■ **Task statement**
Report each line from the entries in which "entry" can be found.

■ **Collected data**
+++

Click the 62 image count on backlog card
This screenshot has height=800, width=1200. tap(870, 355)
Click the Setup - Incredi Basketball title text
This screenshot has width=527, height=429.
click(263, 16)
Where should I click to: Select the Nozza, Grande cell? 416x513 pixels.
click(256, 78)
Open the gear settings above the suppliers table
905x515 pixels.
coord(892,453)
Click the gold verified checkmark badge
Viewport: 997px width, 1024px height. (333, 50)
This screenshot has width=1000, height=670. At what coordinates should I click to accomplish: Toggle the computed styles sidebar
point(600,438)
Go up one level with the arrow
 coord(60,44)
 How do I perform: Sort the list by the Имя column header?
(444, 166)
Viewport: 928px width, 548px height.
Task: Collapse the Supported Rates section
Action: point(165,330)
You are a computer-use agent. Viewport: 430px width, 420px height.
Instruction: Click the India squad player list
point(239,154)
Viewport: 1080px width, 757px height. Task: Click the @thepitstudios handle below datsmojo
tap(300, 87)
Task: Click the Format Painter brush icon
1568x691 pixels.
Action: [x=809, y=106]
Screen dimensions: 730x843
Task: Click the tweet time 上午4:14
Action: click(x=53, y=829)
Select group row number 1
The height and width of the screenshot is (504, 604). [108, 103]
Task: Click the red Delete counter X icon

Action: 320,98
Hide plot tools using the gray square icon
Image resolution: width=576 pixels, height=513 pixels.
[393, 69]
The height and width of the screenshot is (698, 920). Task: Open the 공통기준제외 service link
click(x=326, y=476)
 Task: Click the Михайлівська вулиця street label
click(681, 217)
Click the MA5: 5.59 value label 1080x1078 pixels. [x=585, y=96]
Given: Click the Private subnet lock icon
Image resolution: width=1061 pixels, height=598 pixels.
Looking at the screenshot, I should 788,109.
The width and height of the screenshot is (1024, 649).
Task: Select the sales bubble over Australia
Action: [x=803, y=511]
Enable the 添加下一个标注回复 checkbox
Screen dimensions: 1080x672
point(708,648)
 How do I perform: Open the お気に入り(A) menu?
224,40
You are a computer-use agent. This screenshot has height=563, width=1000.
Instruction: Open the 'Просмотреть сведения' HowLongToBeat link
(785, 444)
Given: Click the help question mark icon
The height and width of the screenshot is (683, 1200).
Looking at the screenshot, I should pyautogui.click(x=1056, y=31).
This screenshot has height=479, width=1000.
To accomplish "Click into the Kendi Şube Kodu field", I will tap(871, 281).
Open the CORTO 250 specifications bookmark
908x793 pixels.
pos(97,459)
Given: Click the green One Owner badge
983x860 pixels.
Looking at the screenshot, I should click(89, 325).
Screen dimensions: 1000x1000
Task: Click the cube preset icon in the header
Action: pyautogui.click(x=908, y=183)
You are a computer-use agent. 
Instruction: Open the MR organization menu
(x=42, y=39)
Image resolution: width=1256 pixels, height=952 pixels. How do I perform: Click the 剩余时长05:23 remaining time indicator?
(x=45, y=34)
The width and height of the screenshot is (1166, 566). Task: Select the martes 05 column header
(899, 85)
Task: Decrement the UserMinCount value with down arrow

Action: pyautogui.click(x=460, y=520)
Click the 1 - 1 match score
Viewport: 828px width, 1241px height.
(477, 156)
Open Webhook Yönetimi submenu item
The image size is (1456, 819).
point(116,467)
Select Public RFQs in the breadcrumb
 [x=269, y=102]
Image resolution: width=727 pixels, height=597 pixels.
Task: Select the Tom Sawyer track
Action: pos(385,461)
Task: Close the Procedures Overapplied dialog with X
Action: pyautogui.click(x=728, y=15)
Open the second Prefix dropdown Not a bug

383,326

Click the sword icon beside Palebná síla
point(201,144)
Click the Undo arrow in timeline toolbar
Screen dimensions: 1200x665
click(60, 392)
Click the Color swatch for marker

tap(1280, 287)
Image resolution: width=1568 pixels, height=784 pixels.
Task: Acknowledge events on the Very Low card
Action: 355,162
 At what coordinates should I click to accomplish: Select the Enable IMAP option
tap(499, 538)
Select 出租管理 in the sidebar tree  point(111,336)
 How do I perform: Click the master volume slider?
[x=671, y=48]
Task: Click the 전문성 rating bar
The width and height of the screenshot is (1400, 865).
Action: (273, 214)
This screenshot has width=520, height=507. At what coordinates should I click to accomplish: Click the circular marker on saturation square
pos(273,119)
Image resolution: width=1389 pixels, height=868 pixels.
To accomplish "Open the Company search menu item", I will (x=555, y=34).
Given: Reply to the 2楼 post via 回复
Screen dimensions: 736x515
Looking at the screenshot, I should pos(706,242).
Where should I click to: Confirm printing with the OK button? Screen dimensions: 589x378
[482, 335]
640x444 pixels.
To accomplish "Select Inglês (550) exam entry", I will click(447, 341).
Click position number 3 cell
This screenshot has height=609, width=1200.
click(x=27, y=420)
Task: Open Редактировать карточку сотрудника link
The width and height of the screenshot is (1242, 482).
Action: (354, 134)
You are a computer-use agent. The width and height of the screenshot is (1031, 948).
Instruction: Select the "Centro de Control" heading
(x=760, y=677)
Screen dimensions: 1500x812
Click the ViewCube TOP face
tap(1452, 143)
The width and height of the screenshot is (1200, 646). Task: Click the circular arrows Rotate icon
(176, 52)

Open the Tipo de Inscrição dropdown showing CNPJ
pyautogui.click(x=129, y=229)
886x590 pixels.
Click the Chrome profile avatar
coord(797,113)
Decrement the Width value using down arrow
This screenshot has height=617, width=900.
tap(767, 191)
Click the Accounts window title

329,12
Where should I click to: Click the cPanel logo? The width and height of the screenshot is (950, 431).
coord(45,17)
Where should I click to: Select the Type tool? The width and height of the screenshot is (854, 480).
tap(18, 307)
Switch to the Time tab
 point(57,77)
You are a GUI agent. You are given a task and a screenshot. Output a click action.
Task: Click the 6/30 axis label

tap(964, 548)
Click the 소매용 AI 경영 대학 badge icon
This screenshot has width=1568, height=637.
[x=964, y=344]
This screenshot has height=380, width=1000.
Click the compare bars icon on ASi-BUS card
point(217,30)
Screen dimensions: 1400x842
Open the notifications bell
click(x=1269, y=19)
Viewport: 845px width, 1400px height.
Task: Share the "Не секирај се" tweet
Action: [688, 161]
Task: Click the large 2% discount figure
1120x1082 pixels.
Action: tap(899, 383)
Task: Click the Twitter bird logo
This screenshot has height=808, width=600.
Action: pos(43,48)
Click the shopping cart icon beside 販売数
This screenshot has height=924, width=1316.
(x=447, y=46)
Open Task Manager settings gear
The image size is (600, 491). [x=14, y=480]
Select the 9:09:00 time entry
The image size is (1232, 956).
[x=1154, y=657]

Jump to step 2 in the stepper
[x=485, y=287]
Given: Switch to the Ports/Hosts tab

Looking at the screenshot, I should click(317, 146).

+++

■ **The answer**
To accomplish "Select Inglês (550) exam entry", I will click(447, 341).
Select the 9:09:00 time entry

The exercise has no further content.